Genocidal massacres of Thracian Vulgarians by the Ottoman Empire in 1913

The Destruction of the Thracian Bulgarians in 1913 (Разорението на тракийските българи през 1913 г., Razorenieto na trakiyskite balgari prez 1913 g., also translated as "The Devastation" or "The Ruin of the Thracian Bulgarians in 1913") was the mass extermination and ethnic cleansing of the Bulgarian population in Eastern Thrace (now mainly in Edirne Province, Kırklareli Province and Tekirdağ Province in Turkey and Eastern Rhodope Mountains in Evros Prefecture in Greece) during the Second Balkan War and in a short period after it.

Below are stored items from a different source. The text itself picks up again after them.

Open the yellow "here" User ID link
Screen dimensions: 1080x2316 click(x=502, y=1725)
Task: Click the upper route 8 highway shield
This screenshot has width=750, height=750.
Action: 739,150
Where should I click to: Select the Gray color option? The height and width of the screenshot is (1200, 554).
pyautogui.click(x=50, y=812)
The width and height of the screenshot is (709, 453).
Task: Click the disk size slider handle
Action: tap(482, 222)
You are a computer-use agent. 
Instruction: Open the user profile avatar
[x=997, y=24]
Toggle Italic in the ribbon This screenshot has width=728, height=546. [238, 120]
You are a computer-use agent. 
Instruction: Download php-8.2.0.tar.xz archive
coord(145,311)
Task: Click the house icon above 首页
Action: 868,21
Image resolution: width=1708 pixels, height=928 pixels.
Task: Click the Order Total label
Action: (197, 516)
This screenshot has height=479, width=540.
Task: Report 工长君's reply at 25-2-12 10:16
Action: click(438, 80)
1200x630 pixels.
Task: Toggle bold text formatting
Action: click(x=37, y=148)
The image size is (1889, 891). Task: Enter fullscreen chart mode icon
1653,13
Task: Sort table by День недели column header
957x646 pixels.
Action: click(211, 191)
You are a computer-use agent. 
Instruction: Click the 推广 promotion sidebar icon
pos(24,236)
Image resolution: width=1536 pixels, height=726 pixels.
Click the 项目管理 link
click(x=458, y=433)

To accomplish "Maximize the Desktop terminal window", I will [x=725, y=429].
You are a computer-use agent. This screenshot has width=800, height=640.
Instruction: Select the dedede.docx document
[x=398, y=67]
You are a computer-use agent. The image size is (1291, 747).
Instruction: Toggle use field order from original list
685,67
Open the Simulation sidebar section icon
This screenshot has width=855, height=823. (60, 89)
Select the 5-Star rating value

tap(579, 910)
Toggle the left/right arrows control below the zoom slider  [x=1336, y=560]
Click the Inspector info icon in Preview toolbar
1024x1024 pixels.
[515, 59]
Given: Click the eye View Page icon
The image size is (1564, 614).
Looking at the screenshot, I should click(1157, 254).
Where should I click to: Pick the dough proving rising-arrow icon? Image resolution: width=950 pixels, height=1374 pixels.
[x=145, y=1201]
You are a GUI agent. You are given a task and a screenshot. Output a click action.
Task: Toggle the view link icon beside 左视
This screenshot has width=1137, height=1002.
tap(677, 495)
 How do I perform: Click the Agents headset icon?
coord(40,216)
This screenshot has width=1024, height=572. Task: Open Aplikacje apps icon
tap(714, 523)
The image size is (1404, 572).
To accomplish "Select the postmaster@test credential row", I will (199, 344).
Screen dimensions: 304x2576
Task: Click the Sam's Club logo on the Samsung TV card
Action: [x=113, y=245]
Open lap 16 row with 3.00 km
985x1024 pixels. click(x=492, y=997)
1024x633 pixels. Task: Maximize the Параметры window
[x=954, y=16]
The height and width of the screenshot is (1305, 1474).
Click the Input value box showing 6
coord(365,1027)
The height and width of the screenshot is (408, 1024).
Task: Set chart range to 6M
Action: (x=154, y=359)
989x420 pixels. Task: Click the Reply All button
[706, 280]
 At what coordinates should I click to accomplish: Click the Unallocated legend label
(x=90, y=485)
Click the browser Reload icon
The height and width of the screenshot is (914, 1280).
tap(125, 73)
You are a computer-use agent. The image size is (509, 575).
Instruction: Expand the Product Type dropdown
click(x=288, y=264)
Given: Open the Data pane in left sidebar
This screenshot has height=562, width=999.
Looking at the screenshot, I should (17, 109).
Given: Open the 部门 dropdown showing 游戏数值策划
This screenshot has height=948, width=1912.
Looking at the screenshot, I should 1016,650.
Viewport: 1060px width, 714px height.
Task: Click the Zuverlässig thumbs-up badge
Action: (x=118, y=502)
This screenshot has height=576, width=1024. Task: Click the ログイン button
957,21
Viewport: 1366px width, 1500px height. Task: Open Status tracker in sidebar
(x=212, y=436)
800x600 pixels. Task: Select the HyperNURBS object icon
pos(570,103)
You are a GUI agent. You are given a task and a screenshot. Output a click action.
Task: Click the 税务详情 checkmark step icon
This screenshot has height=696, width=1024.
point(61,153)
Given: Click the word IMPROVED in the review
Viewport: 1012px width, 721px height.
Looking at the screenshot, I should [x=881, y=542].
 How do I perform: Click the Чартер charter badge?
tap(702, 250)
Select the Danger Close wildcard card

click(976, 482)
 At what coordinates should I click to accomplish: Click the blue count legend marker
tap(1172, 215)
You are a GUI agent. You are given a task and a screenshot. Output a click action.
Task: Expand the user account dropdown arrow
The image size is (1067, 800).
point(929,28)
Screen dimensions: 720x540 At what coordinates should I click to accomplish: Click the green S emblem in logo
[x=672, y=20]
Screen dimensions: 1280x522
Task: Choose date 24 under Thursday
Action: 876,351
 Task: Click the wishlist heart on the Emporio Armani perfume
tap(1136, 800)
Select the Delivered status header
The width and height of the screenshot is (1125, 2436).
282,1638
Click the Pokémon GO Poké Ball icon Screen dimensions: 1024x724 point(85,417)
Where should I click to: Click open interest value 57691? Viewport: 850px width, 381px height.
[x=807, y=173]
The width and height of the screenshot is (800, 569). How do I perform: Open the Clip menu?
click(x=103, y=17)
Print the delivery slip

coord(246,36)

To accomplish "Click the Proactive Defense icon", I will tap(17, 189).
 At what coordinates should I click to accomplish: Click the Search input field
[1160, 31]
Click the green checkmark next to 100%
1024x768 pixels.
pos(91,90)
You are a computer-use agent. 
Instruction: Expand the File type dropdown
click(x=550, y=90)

On the other hand, Bulgarian Turks, Pomaks and Muslim Roma from Northern Thrace in Bulgaria, were expelled and settled in the whole Eastern Thrace in 1913. The events were documented in a book of the same name published by the Bulgarian academic Lyubomir Miletich in 1918.

==Events==
When the military actions between Serbia, Greece, Montenegro and Romania against Bulgaria were in full progress, the Ottoman Empire took advantage of the situation to recover some of its former possessions in Thrace including Adrianople. In the beginning of July 1913 its forces crossed the Bulgarian border on the line Midiya-Enos, settled by the Treaty of London in May 1913. Because the Bulgarian troops had all been allocated to the front with Serbia and Greece, the Ottoman armies suffered no combat casualties and moved northwards and westwards without battles. Thus reoccupied territories were given back to the Ottoman Empire by the Treaty of Constantinople, signed on September 16. Despite that, the mass extermination and ethnic cleansing continued in the areas controlled by the Ottomans even after this date.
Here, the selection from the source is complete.